$200B Medical Overbilling: Can LLMs & Protecto Provide the Cure?
Medical claim overbilling is estimated to cost the system upwards of $200 billion annually. Leveraging Large Language Models (LLMs), our customer, a large insurance provider, aims to bring accuracy to the billing process.

The Problem: Medical Coding Errors and Overbilling
Medical billing is a complex and intricate process where services provided to patients are translated into standardized codes for insurance claims. However, this process is prone to errors:
- Upcoding: Billing for a more severe diagnosis or more intensive procedure than was actually performed.
- Unbundling: Separating components of a procedure that should be billed together into individual claims.

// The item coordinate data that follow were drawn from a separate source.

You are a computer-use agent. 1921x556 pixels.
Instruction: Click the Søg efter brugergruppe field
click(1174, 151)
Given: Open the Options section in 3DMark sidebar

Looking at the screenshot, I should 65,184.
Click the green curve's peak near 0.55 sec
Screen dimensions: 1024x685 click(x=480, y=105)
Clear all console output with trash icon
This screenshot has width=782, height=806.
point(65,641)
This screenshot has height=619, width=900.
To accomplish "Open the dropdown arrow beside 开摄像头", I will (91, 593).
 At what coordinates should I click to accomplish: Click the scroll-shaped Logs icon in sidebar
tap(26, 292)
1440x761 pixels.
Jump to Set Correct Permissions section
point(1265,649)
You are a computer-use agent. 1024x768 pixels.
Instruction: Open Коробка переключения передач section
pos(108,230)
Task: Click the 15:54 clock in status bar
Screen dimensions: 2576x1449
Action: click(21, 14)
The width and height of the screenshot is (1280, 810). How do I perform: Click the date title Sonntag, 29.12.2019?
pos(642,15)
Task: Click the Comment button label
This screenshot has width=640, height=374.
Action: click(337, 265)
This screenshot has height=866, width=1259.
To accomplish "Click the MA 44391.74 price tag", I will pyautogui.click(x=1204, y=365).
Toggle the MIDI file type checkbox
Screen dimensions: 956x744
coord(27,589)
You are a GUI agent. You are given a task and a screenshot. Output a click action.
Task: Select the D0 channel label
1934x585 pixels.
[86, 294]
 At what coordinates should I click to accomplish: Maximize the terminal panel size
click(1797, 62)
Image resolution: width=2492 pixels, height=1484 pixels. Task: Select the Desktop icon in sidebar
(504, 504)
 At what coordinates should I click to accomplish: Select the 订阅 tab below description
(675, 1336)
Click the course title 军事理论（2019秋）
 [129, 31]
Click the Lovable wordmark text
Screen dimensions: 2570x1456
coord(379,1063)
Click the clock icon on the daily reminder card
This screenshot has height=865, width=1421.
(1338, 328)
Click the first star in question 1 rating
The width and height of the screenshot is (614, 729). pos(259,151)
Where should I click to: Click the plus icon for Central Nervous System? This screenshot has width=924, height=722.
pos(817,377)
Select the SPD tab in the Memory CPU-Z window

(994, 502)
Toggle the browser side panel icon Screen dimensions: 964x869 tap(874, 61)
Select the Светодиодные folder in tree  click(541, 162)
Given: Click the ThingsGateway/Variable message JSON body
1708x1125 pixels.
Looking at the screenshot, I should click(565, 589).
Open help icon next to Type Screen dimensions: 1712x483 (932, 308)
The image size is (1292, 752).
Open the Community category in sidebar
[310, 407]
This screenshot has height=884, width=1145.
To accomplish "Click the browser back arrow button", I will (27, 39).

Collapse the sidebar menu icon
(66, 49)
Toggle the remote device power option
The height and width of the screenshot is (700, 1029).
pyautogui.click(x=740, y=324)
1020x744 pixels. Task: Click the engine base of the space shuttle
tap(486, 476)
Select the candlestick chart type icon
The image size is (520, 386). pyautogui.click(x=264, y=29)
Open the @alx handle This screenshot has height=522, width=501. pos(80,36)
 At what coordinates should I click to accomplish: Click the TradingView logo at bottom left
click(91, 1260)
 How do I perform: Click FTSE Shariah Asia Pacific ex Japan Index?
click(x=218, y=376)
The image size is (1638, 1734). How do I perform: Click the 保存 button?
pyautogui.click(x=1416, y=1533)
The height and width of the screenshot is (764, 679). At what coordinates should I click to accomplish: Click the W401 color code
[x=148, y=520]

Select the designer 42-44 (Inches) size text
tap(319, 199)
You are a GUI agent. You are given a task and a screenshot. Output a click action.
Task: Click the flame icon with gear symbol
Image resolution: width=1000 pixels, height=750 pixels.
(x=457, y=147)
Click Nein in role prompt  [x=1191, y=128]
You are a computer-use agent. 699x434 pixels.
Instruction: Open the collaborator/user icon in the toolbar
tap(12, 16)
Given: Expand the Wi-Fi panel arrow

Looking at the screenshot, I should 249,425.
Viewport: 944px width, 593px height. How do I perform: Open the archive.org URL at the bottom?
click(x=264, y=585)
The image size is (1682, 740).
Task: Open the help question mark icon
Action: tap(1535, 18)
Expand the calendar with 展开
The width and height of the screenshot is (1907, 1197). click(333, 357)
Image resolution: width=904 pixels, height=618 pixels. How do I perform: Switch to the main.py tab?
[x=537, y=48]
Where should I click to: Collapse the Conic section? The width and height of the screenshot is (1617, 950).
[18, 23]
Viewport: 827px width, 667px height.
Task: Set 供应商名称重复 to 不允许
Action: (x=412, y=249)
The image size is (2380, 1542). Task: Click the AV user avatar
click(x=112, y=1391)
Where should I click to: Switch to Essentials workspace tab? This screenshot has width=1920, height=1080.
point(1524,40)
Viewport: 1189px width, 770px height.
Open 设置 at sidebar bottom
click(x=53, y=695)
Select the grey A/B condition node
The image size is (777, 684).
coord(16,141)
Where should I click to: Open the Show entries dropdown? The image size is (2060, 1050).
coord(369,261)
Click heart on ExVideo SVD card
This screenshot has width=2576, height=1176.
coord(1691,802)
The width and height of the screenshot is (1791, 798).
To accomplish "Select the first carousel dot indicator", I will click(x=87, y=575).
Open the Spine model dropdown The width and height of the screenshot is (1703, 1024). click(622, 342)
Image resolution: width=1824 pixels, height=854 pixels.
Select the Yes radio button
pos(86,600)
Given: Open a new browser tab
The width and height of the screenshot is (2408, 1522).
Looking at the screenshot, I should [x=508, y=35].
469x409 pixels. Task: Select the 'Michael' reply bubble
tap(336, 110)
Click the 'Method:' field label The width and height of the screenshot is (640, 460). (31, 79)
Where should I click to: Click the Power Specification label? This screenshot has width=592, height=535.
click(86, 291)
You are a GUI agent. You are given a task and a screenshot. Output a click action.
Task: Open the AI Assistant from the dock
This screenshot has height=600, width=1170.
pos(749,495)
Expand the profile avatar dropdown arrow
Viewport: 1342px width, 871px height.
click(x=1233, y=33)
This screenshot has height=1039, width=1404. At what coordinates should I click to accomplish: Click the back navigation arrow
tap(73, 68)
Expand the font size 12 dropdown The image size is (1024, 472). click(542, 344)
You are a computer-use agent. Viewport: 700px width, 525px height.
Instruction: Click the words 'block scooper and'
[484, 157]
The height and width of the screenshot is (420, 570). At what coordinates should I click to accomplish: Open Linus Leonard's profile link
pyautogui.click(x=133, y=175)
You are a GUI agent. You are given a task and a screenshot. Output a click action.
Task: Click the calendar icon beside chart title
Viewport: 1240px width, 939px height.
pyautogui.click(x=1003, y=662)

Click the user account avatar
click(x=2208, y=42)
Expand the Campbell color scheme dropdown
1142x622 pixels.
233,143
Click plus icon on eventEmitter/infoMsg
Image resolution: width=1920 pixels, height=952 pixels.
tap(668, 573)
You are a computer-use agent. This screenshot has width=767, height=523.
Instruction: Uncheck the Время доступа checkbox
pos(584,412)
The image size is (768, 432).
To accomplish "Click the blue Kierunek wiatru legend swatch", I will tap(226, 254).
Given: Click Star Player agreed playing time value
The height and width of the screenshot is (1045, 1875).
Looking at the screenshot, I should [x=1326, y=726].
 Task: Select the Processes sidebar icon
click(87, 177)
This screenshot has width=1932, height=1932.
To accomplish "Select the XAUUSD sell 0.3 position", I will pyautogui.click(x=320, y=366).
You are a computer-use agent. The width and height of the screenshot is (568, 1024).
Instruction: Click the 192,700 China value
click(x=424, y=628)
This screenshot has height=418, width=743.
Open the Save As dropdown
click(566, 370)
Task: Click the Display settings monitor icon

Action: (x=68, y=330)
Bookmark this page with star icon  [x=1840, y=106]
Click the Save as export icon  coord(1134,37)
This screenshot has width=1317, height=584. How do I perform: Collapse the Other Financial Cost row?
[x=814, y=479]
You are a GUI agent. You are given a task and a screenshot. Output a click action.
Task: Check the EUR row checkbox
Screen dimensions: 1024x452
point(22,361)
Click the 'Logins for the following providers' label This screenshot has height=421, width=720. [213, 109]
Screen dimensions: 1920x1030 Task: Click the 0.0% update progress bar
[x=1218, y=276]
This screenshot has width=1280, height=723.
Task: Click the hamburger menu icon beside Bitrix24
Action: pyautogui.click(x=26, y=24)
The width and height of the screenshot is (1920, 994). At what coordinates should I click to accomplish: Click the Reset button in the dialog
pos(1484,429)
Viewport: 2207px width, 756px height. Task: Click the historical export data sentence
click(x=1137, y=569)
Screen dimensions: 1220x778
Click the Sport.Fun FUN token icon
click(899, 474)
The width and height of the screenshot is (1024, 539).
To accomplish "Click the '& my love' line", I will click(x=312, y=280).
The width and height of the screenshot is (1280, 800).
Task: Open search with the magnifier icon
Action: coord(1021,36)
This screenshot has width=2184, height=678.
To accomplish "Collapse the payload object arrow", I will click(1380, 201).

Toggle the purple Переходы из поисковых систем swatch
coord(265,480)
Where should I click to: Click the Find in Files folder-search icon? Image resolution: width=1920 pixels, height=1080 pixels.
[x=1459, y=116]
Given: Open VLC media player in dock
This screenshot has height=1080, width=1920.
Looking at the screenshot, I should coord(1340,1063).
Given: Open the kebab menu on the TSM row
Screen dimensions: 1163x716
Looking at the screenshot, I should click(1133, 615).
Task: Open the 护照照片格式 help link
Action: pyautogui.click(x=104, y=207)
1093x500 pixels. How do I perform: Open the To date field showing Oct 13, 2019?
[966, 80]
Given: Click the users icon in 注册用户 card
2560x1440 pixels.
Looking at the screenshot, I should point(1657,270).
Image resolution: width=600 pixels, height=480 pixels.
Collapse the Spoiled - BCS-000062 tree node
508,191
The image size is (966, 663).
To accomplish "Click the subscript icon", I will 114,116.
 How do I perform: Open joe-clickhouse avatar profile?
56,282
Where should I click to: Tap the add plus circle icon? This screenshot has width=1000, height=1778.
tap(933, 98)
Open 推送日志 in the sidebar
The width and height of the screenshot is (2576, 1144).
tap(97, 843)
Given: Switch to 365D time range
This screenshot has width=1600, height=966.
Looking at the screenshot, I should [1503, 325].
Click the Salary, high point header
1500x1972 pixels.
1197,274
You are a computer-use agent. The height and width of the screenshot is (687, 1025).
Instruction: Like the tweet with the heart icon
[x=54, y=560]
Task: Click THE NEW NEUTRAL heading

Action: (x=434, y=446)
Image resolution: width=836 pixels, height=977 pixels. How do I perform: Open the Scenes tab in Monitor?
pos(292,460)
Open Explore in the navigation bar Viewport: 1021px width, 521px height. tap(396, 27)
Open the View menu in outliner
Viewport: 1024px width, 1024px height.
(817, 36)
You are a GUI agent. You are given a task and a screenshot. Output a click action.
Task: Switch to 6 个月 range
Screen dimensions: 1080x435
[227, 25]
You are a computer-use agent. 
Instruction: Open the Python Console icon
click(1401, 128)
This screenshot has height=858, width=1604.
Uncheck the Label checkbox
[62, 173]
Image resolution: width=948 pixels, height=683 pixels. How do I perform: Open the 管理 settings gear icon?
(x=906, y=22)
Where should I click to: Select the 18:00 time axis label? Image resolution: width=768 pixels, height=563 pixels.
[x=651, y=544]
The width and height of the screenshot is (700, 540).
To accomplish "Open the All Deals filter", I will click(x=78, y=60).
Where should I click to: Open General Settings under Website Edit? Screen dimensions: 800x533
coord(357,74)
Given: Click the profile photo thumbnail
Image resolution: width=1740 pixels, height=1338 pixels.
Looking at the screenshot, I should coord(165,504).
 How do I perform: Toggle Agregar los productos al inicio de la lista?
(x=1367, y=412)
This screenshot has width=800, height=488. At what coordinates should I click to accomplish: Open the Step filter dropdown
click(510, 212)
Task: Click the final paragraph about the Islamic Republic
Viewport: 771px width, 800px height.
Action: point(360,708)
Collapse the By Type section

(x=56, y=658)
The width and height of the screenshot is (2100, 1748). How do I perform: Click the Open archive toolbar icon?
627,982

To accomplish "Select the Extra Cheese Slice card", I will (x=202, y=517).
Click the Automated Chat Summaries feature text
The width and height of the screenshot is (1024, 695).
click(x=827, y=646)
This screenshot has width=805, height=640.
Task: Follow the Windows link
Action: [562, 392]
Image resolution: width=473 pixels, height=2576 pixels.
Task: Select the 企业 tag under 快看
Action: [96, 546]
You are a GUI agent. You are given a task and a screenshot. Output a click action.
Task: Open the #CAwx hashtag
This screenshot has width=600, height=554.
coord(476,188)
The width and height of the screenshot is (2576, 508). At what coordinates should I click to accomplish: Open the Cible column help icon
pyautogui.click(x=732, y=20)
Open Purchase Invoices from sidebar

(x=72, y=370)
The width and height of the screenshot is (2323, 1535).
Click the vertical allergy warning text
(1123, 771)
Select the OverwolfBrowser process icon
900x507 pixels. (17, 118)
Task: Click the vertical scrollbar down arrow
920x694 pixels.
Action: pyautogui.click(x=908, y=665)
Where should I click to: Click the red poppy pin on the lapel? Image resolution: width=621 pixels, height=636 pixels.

- Incorrect Coding: Simple mistakes or intentional misrepresentations that lead to inaccurate billing.
These accidental or deliberate errors contribute significantly to overbilling, resulting in inflated costs that burden patients, insurance companies, and the healthcare system as a whole.
How LLMs (RAG) Can Help
LLMs, such as GPT-4, are designed to analyze and understand large volumes of textual data. In medical billing, these models can be applied to compare the clinical notes with the assigned billing codes to detect discrepancies. Here’s how LLMs assist in this process:
- Establishing a Ground Truth (Golden Set): The foundation of this approach lies in curating a comprehensive dataset comprising detailed clinical notes meticulously crafted by healthcare providers. These notes should encompass diagnoses, procedures, medications, and other vital patient care details. Crucially, this dataset must include accurate mappings between the clinical notes and the corresponding medical billing codes.
- Transforming Clinical Notes into a Vector Database: Employing techniques like embeddings, clinical notes and their associated medical codes are transformed into vectors and stored in a vector database. This enables efficient similarity comparisons between new clinical notes and the established ground truth.
- Performing Similarity Searches: Incoming clinical notes from medical claims are also converted into vectors. By comparing these vectors against those in the established database, LLMs can identify potential discrepancies. For example, the LLM could flag instances where a billing code doesn’t align with the documented care in the clinical notes.
- Detecting Errors and Unbundling: The power of LLMs extends beyond simple code validation. They can be leveraged to detect complex billing errors, such as unbundling — the practice of billing for individual components of a procedure rather than the comprehensive code. By designing retrievals, we can analyze multiple claims from the same patient, the LLM can identify patterns indicative of unbundling.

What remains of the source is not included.